Lost and Found
I lost her. It’s not all that uncommon these days for me to misplace things, but my grandmother in her grave?! My suspicious hairs got raised this summer when I finally visited my “Bobchi” (Polish for grandmother) in the last place I saw her and she was nowhere to be found.
I thought I remembered it well.
Did someone take her? Move her? I’ve read the stories about the Arlington Cemetery mishaps…
Through a comedy of errors, I had contacted the wrong cemetery, got the wrong name and found, you guessed it: nothing that resembled the headstone of Wanda Buck. (Yes, just like the name sounds, my big, strong grandmother had planned ahead and purchased her own headstone that she kept for years in her basement. I guess she got a good deal on it 😉)
And that is why, this second time around - after getting all the other info straightened out, I was once again wandering around a cemetery - with little to show but frustration. Where did they put her? I was looking right at the schematic – albeit a tiny map on my phone through smudged reading glasses.
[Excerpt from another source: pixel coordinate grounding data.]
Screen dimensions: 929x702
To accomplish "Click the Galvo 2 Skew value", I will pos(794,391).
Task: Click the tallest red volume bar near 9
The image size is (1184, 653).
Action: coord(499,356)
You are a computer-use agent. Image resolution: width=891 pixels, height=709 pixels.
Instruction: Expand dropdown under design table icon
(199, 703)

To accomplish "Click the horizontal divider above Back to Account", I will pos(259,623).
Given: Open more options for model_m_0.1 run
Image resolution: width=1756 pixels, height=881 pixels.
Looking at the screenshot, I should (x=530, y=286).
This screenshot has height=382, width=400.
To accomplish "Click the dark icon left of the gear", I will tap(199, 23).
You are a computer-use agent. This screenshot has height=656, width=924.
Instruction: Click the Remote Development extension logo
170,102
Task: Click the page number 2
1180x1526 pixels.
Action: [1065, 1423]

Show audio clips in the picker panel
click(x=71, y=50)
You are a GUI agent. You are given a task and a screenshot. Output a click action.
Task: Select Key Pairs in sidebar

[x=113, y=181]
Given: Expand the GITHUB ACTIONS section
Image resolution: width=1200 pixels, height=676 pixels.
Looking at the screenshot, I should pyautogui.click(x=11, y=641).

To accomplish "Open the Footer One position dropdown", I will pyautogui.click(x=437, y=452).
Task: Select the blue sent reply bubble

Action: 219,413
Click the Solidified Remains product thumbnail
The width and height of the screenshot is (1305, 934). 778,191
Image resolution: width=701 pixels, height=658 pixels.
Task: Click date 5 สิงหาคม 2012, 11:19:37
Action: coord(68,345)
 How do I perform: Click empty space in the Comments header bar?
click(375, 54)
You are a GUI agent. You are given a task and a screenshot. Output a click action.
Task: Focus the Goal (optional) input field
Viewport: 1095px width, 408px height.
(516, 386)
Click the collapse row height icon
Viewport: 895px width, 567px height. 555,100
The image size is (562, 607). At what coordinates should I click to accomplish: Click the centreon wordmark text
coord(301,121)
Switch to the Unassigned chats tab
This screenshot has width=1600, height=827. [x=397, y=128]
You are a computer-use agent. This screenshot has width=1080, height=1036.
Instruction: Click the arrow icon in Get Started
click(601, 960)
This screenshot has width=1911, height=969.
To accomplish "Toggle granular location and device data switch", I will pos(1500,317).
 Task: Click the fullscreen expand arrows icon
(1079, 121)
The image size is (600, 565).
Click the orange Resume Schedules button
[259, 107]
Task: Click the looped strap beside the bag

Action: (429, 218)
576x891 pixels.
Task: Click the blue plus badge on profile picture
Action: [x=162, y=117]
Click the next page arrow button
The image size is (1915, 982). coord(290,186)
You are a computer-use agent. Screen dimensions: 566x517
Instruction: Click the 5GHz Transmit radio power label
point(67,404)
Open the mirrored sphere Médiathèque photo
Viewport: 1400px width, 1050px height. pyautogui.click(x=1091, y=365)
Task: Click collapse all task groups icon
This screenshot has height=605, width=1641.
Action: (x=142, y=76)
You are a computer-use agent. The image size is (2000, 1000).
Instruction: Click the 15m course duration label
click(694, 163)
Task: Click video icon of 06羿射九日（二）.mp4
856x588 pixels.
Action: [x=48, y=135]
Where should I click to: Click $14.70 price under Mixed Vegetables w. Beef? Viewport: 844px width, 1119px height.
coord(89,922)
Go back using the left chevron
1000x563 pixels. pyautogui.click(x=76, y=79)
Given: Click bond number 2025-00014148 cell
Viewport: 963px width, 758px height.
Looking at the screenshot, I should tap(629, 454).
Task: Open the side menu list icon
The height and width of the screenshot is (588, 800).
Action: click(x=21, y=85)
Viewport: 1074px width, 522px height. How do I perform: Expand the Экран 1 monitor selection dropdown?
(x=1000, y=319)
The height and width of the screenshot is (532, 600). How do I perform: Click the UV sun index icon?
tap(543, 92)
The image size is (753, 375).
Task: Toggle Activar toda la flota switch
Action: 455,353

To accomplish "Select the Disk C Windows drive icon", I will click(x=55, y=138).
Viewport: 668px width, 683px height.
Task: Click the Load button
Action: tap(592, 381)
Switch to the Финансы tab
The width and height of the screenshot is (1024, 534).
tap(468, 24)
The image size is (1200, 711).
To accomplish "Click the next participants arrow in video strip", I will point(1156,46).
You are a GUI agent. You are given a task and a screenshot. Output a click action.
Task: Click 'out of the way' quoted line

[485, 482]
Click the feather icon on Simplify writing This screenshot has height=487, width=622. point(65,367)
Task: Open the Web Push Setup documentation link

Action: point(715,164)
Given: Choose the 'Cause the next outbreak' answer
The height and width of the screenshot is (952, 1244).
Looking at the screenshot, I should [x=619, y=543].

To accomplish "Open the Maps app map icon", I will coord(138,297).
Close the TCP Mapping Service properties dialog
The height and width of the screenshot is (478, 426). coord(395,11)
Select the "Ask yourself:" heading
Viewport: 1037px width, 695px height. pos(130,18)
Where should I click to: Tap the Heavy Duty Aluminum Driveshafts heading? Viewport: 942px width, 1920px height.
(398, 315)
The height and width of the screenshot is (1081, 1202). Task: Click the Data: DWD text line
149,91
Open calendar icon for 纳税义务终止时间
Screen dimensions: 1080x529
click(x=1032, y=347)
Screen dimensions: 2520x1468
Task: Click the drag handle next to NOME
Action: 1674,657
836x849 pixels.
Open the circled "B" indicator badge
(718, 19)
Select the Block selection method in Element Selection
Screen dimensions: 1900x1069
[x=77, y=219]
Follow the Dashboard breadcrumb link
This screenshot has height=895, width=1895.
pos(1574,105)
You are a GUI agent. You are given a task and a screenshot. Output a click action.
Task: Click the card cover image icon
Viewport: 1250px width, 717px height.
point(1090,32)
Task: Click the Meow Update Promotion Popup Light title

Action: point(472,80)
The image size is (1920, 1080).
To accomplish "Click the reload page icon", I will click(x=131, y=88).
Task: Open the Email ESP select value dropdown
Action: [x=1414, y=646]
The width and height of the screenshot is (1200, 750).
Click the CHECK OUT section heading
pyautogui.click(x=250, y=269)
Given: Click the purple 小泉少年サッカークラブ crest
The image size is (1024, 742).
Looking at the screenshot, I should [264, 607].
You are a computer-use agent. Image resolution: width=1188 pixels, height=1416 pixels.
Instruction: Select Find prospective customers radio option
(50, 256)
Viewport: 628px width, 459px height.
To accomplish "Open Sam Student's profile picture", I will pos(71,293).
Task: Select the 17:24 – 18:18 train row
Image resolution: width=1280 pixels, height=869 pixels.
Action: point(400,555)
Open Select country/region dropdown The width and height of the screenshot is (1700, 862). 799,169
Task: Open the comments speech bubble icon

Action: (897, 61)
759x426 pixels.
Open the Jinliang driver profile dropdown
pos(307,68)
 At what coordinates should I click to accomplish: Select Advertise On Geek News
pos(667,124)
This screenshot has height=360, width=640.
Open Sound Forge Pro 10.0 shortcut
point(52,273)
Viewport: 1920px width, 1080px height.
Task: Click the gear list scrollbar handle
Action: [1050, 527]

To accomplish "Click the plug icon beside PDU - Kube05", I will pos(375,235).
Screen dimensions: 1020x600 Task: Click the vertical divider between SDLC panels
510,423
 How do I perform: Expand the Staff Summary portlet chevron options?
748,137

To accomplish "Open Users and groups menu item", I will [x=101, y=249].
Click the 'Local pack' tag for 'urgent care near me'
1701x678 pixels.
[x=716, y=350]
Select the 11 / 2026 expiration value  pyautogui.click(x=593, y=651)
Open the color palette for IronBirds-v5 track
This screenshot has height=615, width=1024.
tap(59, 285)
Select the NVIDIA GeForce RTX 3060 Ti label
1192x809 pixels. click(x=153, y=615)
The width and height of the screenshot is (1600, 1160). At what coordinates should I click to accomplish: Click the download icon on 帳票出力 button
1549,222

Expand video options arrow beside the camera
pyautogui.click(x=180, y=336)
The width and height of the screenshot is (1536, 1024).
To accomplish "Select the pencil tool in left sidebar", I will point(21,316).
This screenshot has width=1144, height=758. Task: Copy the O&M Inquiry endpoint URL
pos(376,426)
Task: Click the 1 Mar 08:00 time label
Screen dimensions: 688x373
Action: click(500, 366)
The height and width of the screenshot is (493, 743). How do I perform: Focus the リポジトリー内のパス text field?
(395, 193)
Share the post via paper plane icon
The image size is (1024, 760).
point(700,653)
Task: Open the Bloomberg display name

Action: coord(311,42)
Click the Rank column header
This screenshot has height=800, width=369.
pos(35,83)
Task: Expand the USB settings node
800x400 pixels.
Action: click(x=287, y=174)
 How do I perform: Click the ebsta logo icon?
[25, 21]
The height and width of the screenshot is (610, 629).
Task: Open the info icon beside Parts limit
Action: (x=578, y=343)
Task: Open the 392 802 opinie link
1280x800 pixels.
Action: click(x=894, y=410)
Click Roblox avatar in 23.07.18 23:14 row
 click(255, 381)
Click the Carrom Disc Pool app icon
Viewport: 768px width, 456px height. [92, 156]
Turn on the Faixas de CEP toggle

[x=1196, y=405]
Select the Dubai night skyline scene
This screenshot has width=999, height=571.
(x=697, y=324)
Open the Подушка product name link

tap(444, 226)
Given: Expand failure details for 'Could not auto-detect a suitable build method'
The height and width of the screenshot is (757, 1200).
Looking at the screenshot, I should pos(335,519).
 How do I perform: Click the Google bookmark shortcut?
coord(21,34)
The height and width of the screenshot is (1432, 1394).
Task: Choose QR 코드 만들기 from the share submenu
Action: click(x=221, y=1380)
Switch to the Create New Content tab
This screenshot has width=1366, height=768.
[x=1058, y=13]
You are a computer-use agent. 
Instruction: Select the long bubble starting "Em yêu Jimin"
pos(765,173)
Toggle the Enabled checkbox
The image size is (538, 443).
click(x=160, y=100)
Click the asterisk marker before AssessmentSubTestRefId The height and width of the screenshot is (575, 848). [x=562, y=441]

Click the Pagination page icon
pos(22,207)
My friend Karen, who is the kind of friend who will go to a cemetery not just once, but a second time to help you find a loved one, and I, asked a few passersby but no one seemed to know how the place was laid out. We tried again, starting back up at the top of the hill and going a little slower, more carefully. We looked and looked, but finally gave up and headed to the car.
“We should pray,” she suggested, “then go look one last time.” She’s also a woman of dogged determination.
So, that’s what we did. Hand in hand, we asked the Lord to show us the hidden things, to give us eyes to see, to help us find her.
One last time, we descended the hill. I peeled to the left, she to the right. We determined to look at every plaque on the ground and every headstone again. Within a minute, she shrieked and called me over. There, under some dry grass sat Wanda’s marker “BUCK,” that she shared with her sister.
We hugged and cried in delight – finding this lost treasure. We fell to our knees and began brushing off the stone. We thanked God in that way that only comes when you know that you know that he helped you.
(The mystery of the headstone vs. this flat plaque goes unsolved, but perhaps when Bobchi started living in apartments, somehow she gave up the big marble headstone.)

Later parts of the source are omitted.